* _Challenge 1_: Reproduce the pointing-dataset entries word for word, omitting the pictures.
* _Challenge 2_: Write the next part of the passage about the Dartmouth arrests and the faculty censure, starting after its final sentence.

----- Extract

Days later, as videos of Orleck’s arrest made the rounds on social media, Beilock issued an apology that justified calling the police as a necessary step to prevent violence and division, echoing her past statements about averting antisemitism on campus. After the intervention of national press organizations, the college said that it had asked the police to drop charges against two student journalists who had been arrested in the chaos. (Initially, a college spokesman said of the reporters’ objection to their arrests, “We stand behind their right to vindicate that belief through the legal process.”) A few weeks later, for the first time in Dartmouth’s history, faculty voted to censure the sitting president.
The margin was narrow—183–163—reflecting a deeply divided campus. Though online commenters feasted on the irony of Orleck, a sixty-five-year-old former chair of the Jewish Studies department, being roughed up in the name of preventing antisemitism, the current chair, Susannah Heschel, told a reporter that Orleck had ignored calls to vacate the green and therefore “intended to be arrested.” (Orleck denied this.) Heschel, who helped to organize the October 7th dialogue series, has spent years building bridges and co-teaching classes with the Middle Eastern Studies department. That kind of work is the way to address conflict, she told me. “There are colleagues who want to turn their classrooms into political agitations of sorts, and that’s not helpful. It can suppress political viewpoints and suppress dialogue.”

----------
----- Records provided

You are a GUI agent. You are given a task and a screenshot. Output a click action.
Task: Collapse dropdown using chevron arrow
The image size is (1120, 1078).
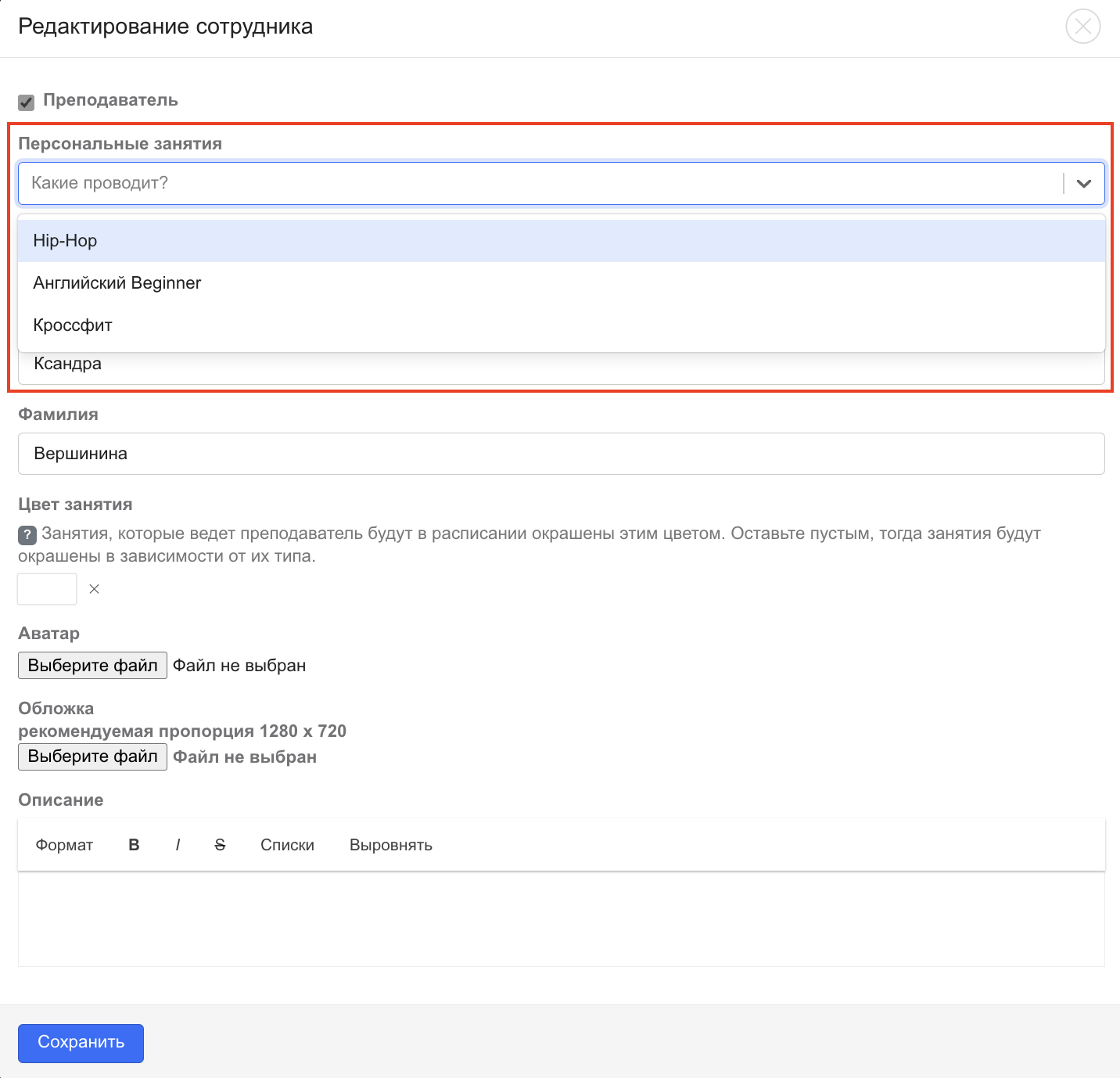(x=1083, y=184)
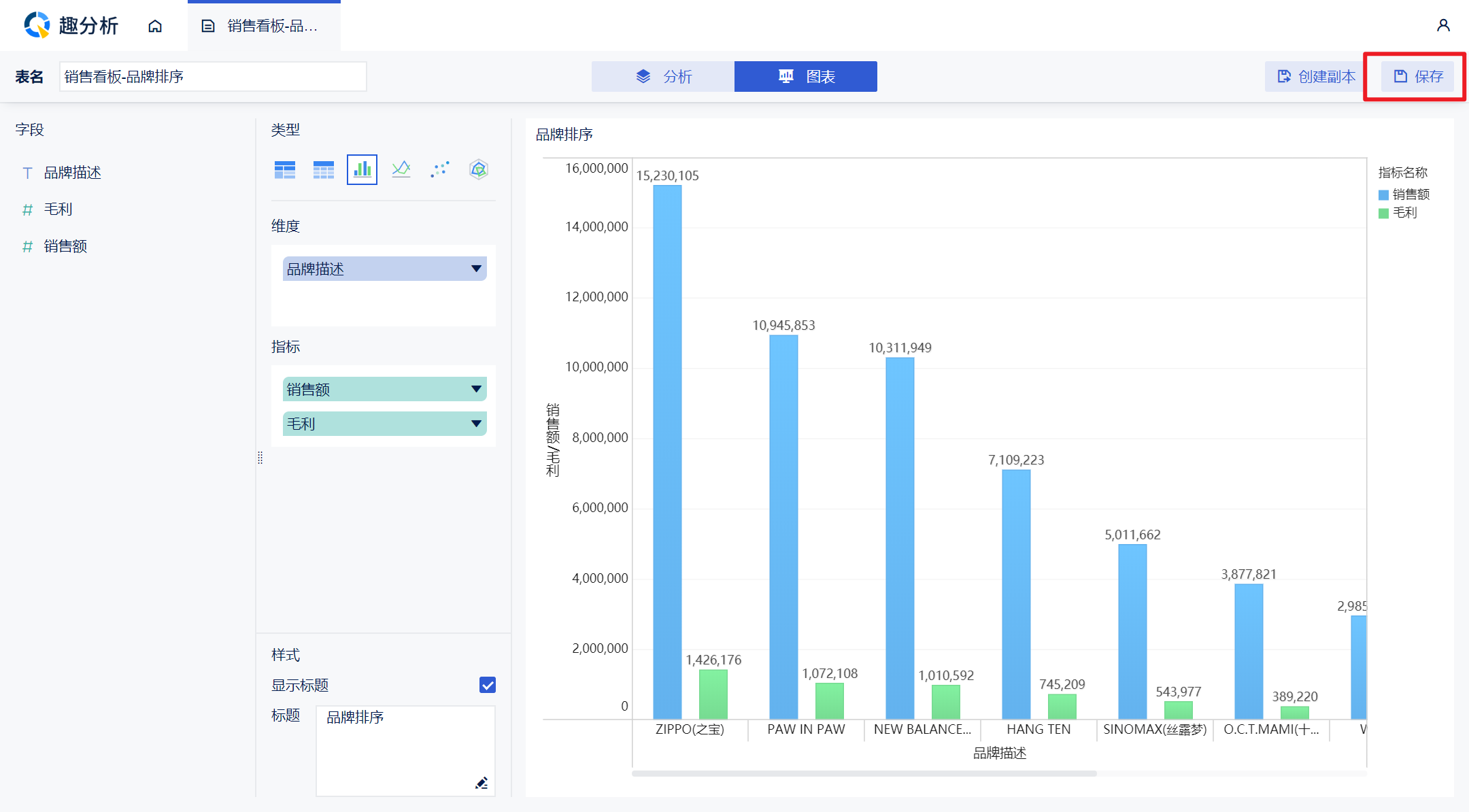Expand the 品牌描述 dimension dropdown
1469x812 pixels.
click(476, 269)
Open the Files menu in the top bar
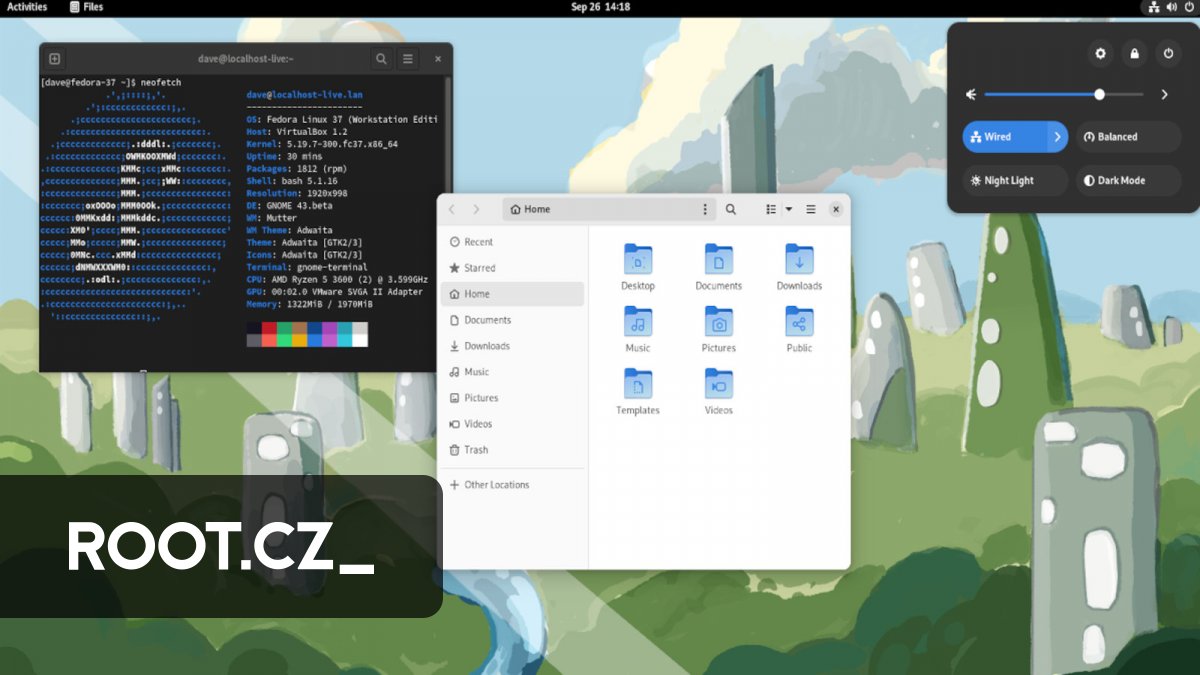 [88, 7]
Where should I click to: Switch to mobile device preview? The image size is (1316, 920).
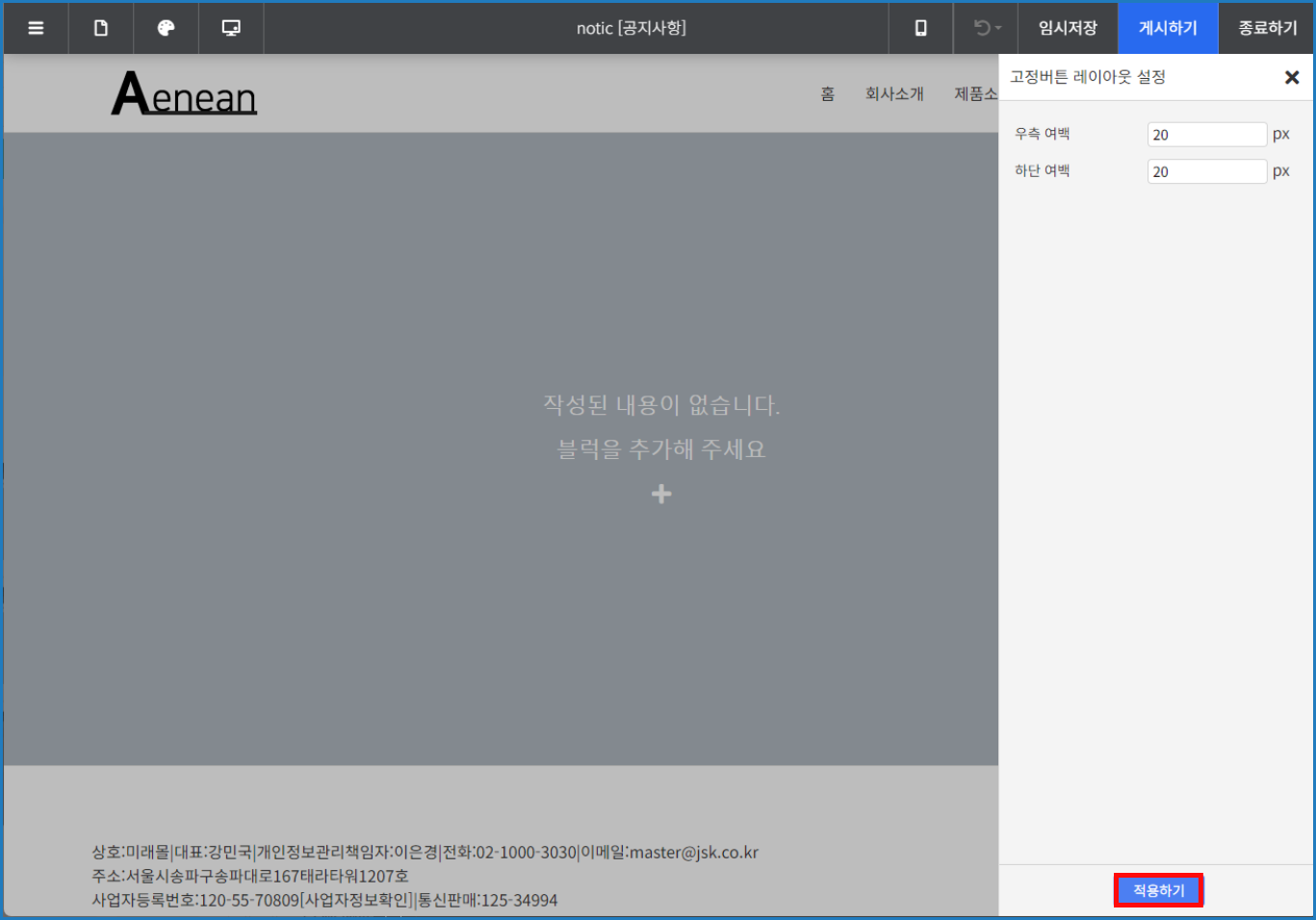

----------

* _Task answer 1_:
You are a GUI agent. You are given a task and a screenshot. Output a click action.
Task: Collapse dropdown using chevron arrow
The image size is (1120, 1078).
(x=1083, y=184)
Expand the 品牌描述 dimension dropdown
1469x812 pixels.
click(476, 269)
Open the Files menu in the top bar
 [88, 7]
Where should I click to: Switch to mobile device preview? The image size is (1316, 920).

* _Task answer 2_:
On campus, the Dartmouth Dialogues and other speech programming have evolved in parallel to an escalating protest movement. The term “brave spaces” has become a mocking catchphrase among student activists, who have also invented derisive chants about Beilock “choking” under pressure—a reference to her academic background studying athletes and other high-stakes performers. “Brave spaces” is not Beilock’s term, however. It belongs to a longtime Dartmouth administrator, Kristi Clemens, who, in 2006, coined it with another educator, Brian Arao. Clemens described the mockery of brave spaces as “a heartbreaking moment”—especially because she and Arao originally thought of the concept not as a rebuke of safe spaces but as a way to help students have conversations about social justice. (Beilock has taken the term in a slightly different direction, Clemens told me.) Clemens now leads the Dartmouth Dialogue Project, which runs the discussion series and a wide range of open-expression initiatives on campus. Her office offers classroom-discussion workshops for faculty, and students can receive wellness credits—a graduation requirement—for attending trainings on how to facilitate conversations between people with opposing views.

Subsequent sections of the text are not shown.